This was published under the 2016 to 2021 administration of the Welsh Government

The Minister visited the Health and Care Research Wales Centre for Ageing and Dementia Research in Singleton Park, part of Swansea University and met with researchers to discuss their work.  

Rebecca Evans said: 

“The Welsh Government invests £43 million annually in health and social care research, including over half a million pounds in the Centre for Ageing and Dementia Research, because we are committed to using research to improve health and social care in Wales.  

“Dementia research, and using that research to shape services for Wales’ ageing population is particularly important and I am encouraged that Welsh researchers are working to create a world-class research centre here in Singleton Park.

“I met some committed researchers who are working hard to tackle some of the key issues – from the environment for people living with dementia, to the genetics behind Alzheimer’s Disease.  Their work will help to make a difference to health and social care and to many people affected by dementia.”

Professor. Vanessa Burholt, Director of Centre for Ageing and Dementia Research said: 

“I was delighted that the Minister visited CADR as it as it shows that the WG is committed to this vital area of research.

**GIVEN DATA**
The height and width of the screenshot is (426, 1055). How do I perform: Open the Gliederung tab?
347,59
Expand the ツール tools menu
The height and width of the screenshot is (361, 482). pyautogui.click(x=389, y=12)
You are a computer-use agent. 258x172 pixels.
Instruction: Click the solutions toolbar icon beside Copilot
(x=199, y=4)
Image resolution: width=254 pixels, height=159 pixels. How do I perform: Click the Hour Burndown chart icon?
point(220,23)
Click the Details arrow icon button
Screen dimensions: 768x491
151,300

**WHAT YOU NEED TO DO**
1 – Translate this sentence from the text about the Minister's visit into Spanish: "Dementia research, and using that research to shape services for Wales’ ageing population is particularly important and I am encouraged that Welsh researchers are working to create a world-class research centre here in Singleton Park."
2 – From the text about the Minister's visit, output the part from "This was published" to "in Singleton Park." word for word.

**ANSWERS TO THE PROBLEMS**
1 – La investigación sobre la demencia, y el uso de esa investigación para dar forma a los servicios destinados a la población envejecida de Gales, es especialmente importante, y me alienta que investigadores galeses estén trabajando para crear aquí, en Singleton Park, un centro de investigación de primer nivel mundial.

2 –
This was published under the 2016 to 2021 administration of the Welsh Government

The Minister visited the Health and Care Research Wales Centre for Ageing and Dementia Research in Singleton Park, part of Swansea University and met with researchers to discuss their work.  

Rebecca Evans said: 

“The Welsh Government invests £43 million annually in health and social care research, including over half a million pounds in the Centre for Ageing and Dementia Research, because we are committed to using research to improve health and social care in Wales.  

“Dementia research, and using that research to shape services for Wales’ ageing population is particularly important and I am encouraged that Welsh researchers are working to create a world-class research centre here in Singleton Park.